--- DOCUMENT EXTRACT ---
And for the following words, “I will give thee the Keyes of Heaven, &c.” it is no more than what our Saviour gave also to all the rest of his Disciples (Matth. 18.18.) “Whatsoever yee shall bind on Earth, shall be bound in Heaven. And whatsoever ye shall loose on Earth, shall be loosed in Heaven.” But howsoever this be interpreted, there is no doubt but the Power here granted belongs to all Supreme Pastors; such as are all Christian Civill Soveraignes in their own Dominions. In so much, as if St. Peter, or our Saviour himself had converted any of them to beleeve him, and to acknowledge his Kingdome; yet because his Kingdome is not of this world, he had left the supreme care of converting his subjects to none but him; or else hee must have deprived him of the Soveraignty, to which the Right of Teaching is inseparably annexed. And thus much in refutation of his first Book, wherein hee would prove St. Peter to have been the Monarch Universall of the Church, that is to say, of all the Christians in the world.

--- INFORMATION SUPPLIED ---
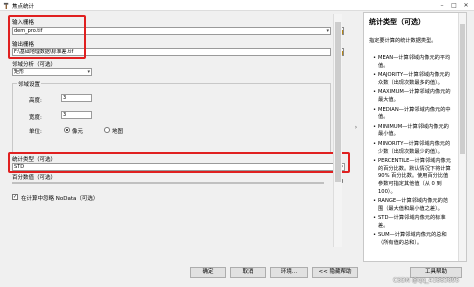  What do you see at coordinates (60, 199) in the screenshot?
I see `ignore-nodata-label: 在计算中忽略 NoData（可选）` at bounding box center [60, 199].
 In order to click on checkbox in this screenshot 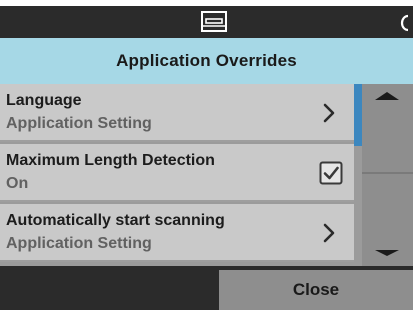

--- BRIEF A ---
According to the passage on the Keys of Heaven, to whom does the power granted by the keys belong?
--- BRIEF B ---
Quote each sentence that appears inside quotation marks in the passage on the Keys of Heaven.
--- BRIEF C ---
Carry the passage on the Keys of Heaven forward from its final sentence, in the same style and spelling.

--- REPLY A ---
It belongs to all Supreme Pastors, such as all Christian civil sovereigns in their own dominions.

--- REPLY B ---
1. "I will give thee the Keyes of Heaven, &c."
2. "Whatsoever yee shall bind on Earth, shall be bound in Heaven."
3. "And whatsoever ye shall loose on Earth, shall be loosed in Heaven."

--- REPLY C ---
The Second Book

The second Book hath two Conclusions: One, that S. Peter was Bishop of Rome, and there dyed: The other, that the Popes of Rome are his Successors. Both which have been disputed by others. But supposing them to be true; yet if by Bishop of Rome bee understood either the Monarch of the Church, or the Supreme Pastor of it; not Silvester, but Constantine (who was the first Christian Emperour) was that Bishop; and as Constantine, so all other Christian Emperors were of Right supreme Bishops of the Roman Empire; I say of the Roman Empire, not of all Christendome: For other Christian Soveraigns had the same Right in their severall Territories, as to an Office essentially adhaerent to their Soveraignty. Which shall serve for answer to his second Book.